A família de Ivanice afirmou que não tem dinheiro para trazer o corpo para o Brasil. A mãe, Maria Luzia Silva Carvalho da Costa, que mora em Amaporã, no noroeste do Paraná, lamentou o caso e disse esperar que o governo português providencie o envio do corpo da filha.

De acordo com a mãe, Ivanice mudou-se para Portugal com 19 anos e desde então trabalhava no mesmo emprego, em uma loja de departamentos no aeroporto de Lisboa.

Confusão da polícia

De acordo com informações divulgadas na imprensa portuguesa, Ivanice Costa foi baleada no pescoço e morreu ainda antes de chegar ao hospital.

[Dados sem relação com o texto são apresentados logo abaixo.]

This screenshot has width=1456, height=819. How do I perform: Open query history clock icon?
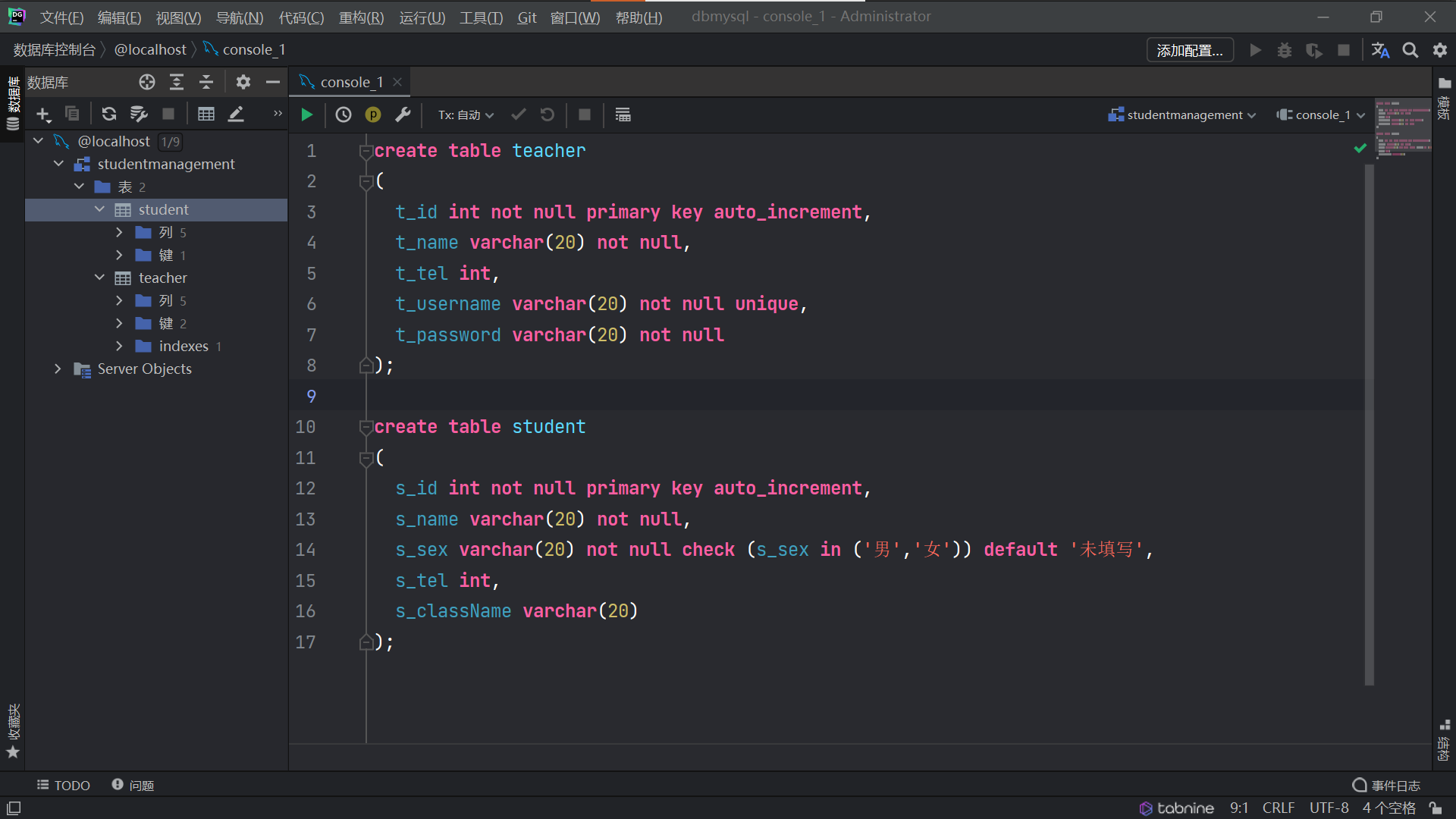[x=344, y=115]
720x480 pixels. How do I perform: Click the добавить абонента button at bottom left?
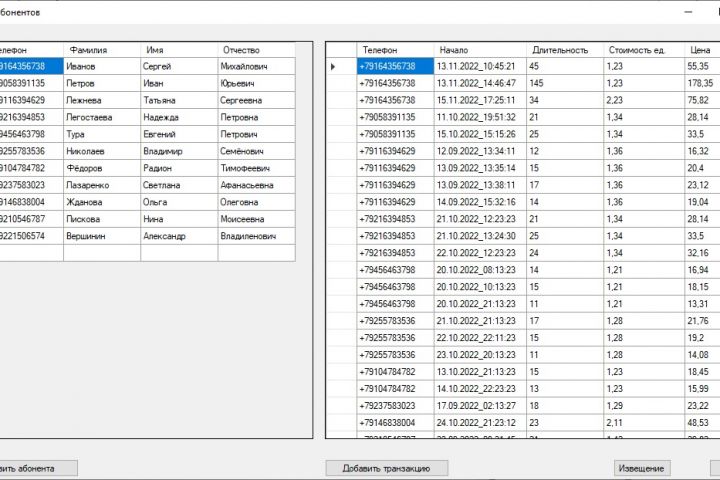point(38,468)
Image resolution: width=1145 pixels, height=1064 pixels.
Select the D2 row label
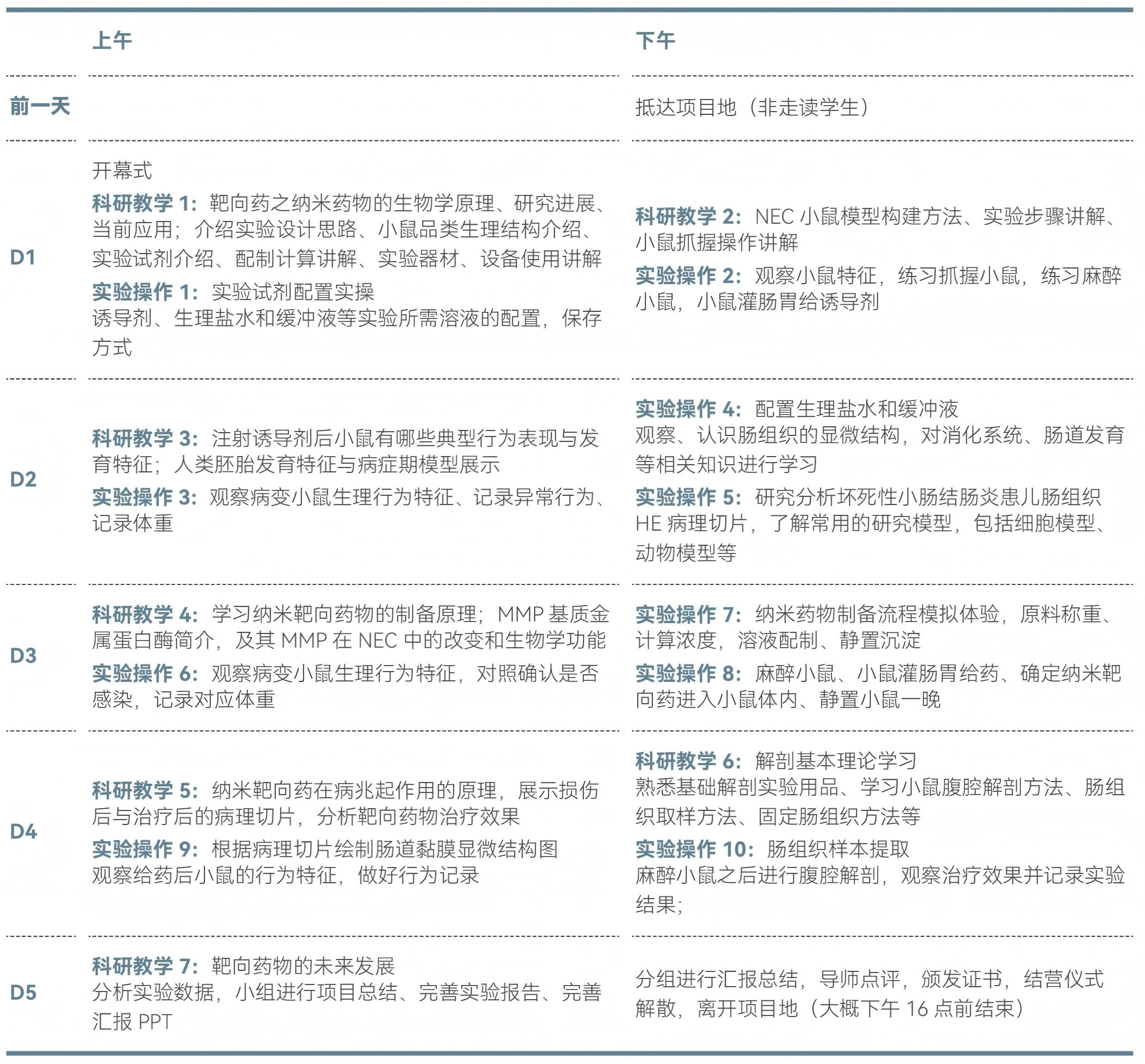[x=23, y=479]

O carro em que ela estava, um Renault Megane preto, foi atingido por mais de 20 tiros.

Em nota oficial, a Polícia de Segurança Oficial (PSP) afirmou que os policiais estavam à procura de assaltantes que haviam furtado um caixa eletrônico em Almada, na região de Lisboa, e o carro em que estava Ivanice Costa “aparentava corresponder às características da viatura suspeita”. Ainda segundo a corporação, o “condutor desobedeceu à ordem de paragem”. Ele está detido por “condução sem habilitação legal”, “desobediência ao sinal de paragem” e “condução perigosa”.

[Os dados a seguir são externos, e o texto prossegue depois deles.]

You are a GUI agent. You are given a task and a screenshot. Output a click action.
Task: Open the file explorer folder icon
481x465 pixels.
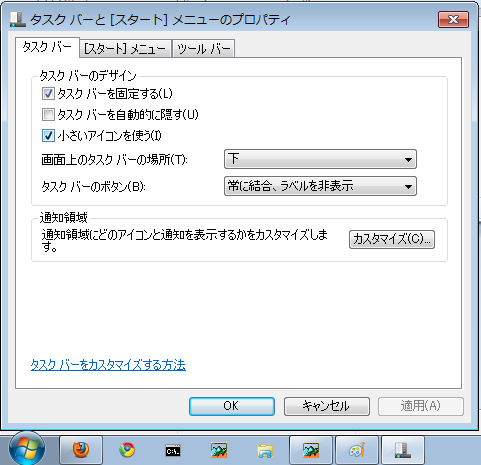point(265,451)
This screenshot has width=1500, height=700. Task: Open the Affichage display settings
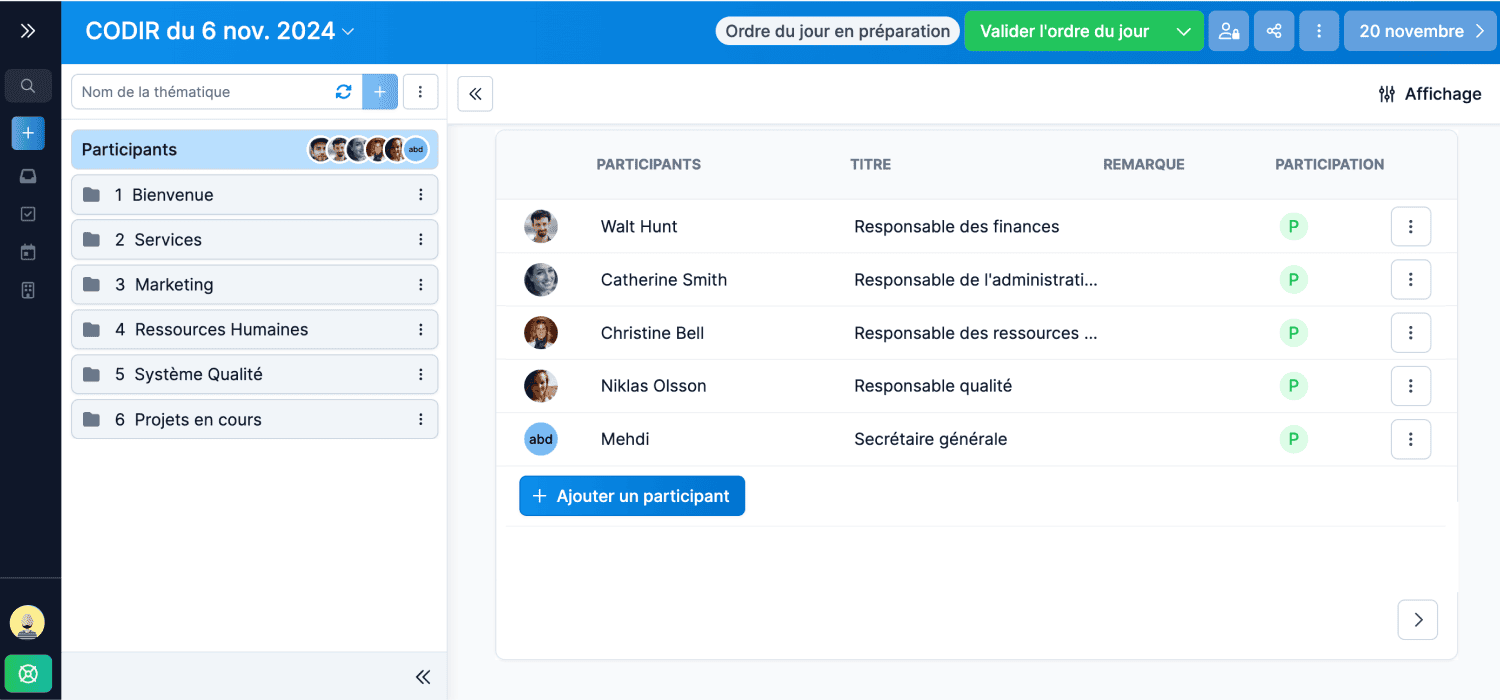point(1429,94)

Segundo a imprensa portuguesa, ela e o namorado estavam em um Renault Megane preto e o veículo envolvido no assalto seria um Seat Leon da mesma cor, que havia escapado de uma perseguição policial minutos antes, no bairro de Encarnação, próximo ao local onde a brasileira foi atingida.

Questionada pelo Estado, a assessoria de imprensa da PSP disse que não está mais prestando declarações sobre o assunto no momento, uma vez que “está a decorrer um processo judicial”.

O fato ganhou destaque nos jornais portugueses pois casos desse tipo não são comuns no país. Ivanice foi a primeira vítima fatal resultante de perseguição policial este ano em Portugal. Entre 2013 e 2015, o país não registrou nenhuma morte em confronto com forças policiais.